A form of the metal platinum called cisplatin stops cancer cells' division and disrupts their growth pattern. Newer treatments that are biological or based on proteins or genetic material and can target specific cells are also being developed. Monoclonal antibodies are genetically engineered copies of proteins used by the immune system to fight disease. Rituximab was the first moncoclonal antibody approved for use in cancer, and more are under development. Interferons are proteins released by cells when invaded by a virus. Interferons serve to alert the body's immune system of an impending attack, thus causing the production of other proteins that fight off disease. Interferons are being studied for treating a number of cancers, including a form of skin cancer called multiple myeloma. A third group of drugs are called anti-sense drugs, which affect specific genes within cells. Made of genetic material that binds with and neutralizes messenger-RNA, anti-sense drugs halt the production of proteins within the cancer cell.

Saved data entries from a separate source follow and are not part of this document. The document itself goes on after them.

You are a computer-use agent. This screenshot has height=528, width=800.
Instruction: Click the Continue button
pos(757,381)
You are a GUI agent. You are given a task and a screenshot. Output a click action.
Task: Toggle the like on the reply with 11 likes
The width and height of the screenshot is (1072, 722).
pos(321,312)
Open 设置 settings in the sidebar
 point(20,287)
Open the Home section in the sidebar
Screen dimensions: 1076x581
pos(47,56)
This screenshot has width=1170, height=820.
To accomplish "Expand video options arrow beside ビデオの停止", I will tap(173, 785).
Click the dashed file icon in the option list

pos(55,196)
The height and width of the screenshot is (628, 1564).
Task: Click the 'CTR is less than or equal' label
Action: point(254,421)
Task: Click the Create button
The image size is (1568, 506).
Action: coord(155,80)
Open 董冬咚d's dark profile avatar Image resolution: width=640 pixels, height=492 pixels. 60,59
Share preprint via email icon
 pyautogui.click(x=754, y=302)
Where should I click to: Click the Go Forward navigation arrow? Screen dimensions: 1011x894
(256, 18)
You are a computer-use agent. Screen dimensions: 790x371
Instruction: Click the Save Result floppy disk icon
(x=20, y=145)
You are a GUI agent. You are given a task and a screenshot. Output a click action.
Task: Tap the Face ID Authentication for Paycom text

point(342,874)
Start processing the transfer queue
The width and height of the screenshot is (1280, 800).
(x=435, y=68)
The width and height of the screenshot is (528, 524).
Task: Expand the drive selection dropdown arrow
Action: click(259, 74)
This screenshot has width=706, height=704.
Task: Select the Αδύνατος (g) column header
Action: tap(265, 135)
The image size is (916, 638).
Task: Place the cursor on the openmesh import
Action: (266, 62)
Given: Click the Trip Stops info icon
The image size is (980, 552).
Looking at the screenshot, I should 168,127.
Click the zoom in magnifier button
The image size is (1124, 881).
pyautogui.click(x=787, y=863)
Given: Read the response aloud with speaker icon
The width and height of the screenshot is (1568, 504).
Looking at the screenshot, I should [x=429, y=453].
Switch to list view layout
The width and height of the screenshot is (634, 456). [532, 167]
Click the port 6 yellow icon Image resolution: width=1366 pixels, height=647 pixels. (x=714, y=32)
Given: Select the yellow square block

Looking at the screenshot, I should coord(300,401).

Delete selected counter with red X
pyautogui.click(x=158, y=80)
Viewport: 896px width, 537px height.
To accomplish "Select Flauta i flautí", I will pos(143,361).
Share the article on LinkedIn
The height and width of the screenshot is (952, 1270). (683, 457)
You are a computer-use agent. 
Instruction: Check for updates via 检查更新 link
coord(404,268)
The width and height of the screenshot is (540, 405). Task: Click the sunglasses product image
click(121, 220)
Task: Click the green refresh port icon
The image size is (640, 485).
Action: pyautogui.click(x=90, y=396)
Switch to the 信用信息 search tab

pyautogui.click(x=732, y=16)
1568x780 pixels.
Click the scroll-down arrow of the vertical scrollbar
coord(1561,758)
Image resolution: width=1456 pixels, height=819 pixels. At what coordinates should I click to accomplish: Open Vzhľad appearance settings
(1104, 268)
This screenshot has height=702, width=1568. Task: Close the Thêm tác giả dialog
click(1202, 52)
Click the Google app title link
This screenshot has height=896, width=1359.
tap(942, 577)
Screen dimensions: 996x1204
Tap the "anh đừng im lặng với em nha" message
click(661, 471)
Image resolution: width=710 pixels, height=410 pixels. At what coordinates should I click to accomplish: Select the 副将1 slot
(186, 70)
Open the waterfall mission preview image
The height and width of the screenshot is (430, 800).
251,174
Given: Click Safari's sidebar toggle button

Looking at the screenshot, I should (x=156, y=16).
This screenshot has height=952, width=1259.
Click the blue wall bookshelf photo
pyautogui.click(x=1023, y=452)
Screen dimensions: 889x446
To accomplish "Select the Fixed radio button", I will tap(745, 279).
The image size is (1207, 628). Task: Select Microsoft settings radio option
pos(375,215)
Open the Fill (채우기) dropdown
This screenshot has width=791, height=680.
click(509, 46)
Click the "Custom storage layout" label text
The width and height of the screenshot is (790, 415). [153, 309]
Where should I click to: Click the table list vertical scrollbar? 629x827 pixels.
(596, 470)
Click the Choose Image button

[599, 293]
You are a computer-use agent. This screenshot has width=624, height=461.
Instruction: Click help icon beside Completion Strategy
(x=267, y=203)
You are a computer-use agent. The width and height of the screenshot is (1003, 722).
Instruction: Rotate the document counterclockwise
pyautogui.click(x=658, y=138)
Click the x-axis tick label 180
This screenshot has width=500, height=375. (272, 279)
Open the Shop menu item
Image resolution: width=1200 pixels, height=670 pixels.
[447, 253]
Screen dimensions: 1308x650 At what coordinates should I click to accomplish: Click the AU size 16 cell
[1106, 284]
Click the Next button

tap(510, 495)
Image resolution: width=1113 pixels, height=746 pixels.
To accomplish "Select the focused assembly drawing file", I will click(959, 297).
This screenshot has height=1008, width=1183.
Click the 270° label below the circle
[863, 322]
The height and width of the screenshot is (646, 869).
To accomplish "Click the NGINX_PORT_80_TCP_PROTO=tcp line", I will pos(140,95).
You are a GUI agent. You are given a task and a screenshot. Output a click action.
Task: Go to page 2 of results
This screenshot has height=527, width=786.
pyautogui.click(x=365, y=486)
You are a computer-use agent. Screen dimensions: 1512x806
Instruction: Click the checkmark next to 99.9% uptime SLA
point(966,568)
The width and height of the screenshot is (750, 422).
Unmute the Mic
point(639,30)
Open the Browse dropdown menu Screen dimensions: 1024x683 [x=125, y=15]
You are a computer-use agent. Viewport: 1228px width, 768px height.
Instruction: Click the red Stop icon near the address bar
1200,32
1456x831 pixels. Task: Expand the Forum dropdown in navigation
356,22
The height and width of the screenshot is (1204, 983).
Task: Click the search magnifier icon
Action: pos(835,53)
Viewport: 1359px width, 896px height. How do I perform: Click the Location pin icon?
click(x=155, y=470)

Genetically engineered cancer vaccines are also being tested against several virus-related cancers, including liver, cervix, nose and throat, kidney, lung, and prostate cancers. The primary goal of genetically engineered vaccines is to trigger the body's immune system to produce more cells that will react to and kill cancer cells. One approach involves isolating white blood cells that will kill cancer and then to find certain antigens, or proteins, that can be taken from these cells and injected into the patient to spur on the immune system. A "vaccine gene gun" has also been developed to inject DNA directly into the tumor cell. An RNA cancer vaccine is also being tested. Unlike most vaccines, which have been primarily tailored for specific patients and cancers, the RNA cancer vaccine is designed to treat a broad number of cancers in many patients.
As research into cancer treatment continues, new cancer-fighting drugs will continue to become part of the medical armamentarium. Many of these drugs will come from the burgeoning biotechnology industry and promise to have fewer side effects than traditional chemotherapy and radiation.